For the baffled, there's always the dictionary. But unlike the online lexicon, dictionaries update in spates, and rapid changes have made it difficult for lexicographers to track and choose new words to add to standard dictionaries. The latest edition of the Modern Chinese Dictionary (MCD), one of the most authoritative in the country, added about 4,000 new entries. But which words were or were not included raised some controversy.

The sixth edition, published in July, contains over 69,000 entries, including both single words or characters and common expressions. It's been seven years since the last revision was made. In comparison, the Oxford English Dictionary updates its online version every three months.

The Modern Chinese Dictionary has gone through six revisions since its first official edition in 1978. Editors of the dictionary say they don't have a specific plan as to how often the dictionary should be revised, but it very much depends on the speed of change in society.

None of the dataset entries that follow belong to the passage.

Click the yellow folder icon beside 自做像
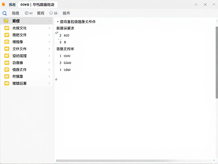 pos(7,63)
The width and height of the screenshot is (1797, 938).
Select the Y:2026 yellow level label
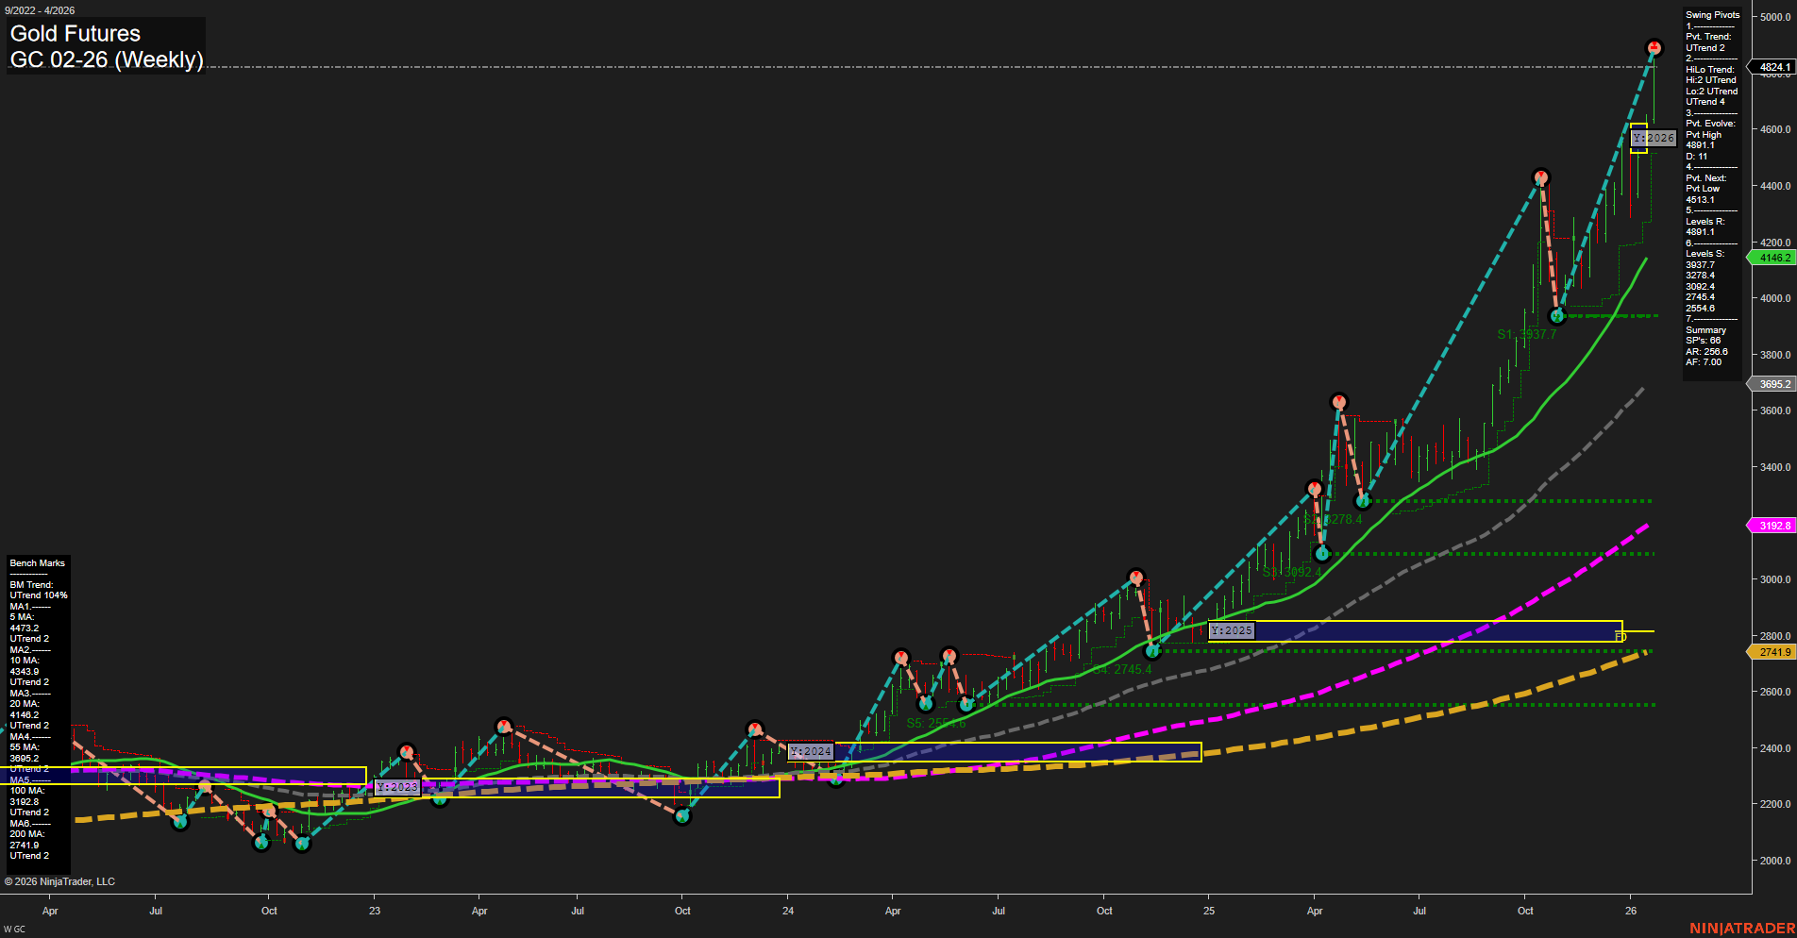coord(1654,138)
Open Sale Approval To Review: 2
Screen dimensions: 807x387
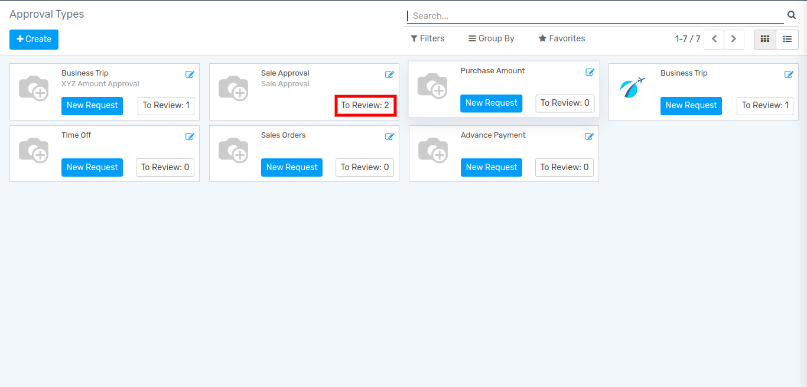click(x=365, y=106)
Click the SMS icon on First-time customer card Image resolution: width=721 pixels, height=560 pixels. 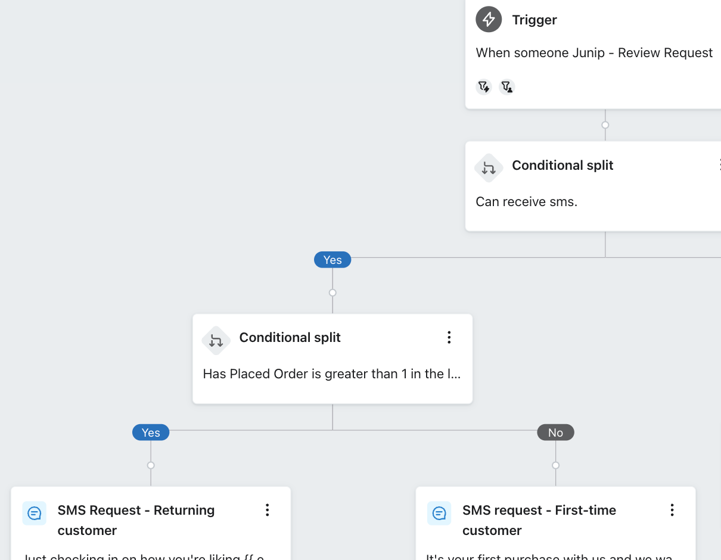tap(439, 513)
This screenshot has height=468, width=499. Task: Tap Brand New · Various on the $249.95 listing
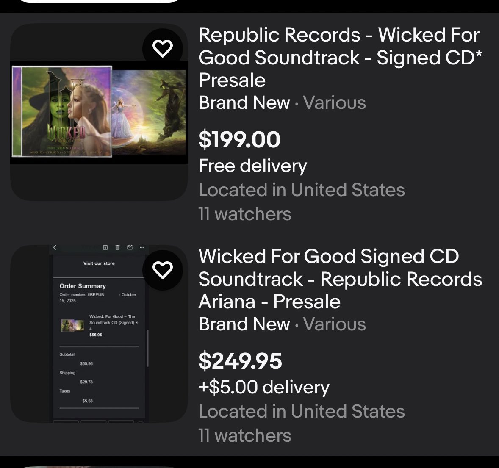pyautogui.click(x=282, y=324)
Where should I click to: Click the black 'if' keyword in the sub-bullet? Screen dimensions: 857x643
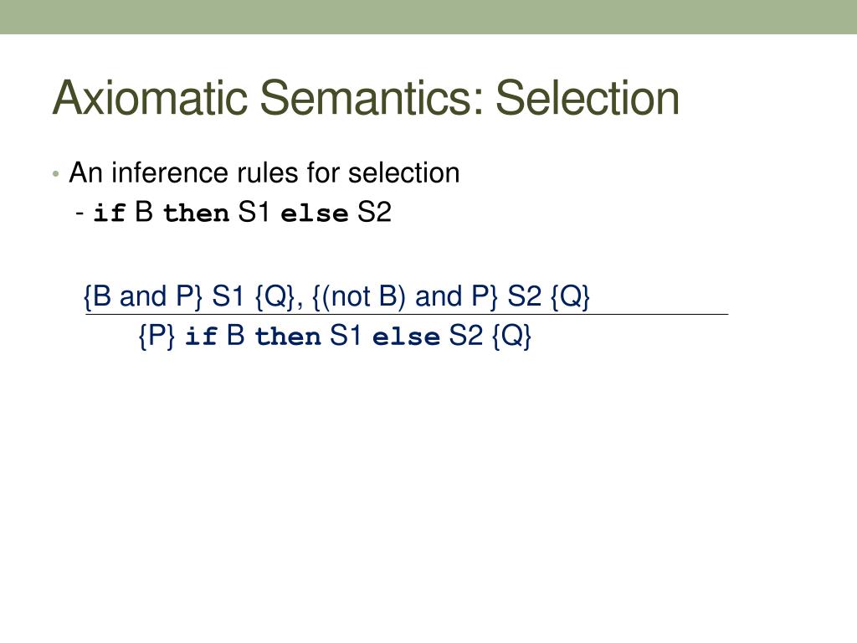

The new edition included terms such as "naked marriage," meaning getting married without owning a house or other significant possession. Some terms reflect changes or trend in social administration such as "non-government organizations," "public opinion polls," and "maintaining stability." Others describe social groups or new trends, such as "ant tribe" (young college graduates who have low incomes and live in cramped shared apartments), "substitute drivers," "backpackers" or "group purchase."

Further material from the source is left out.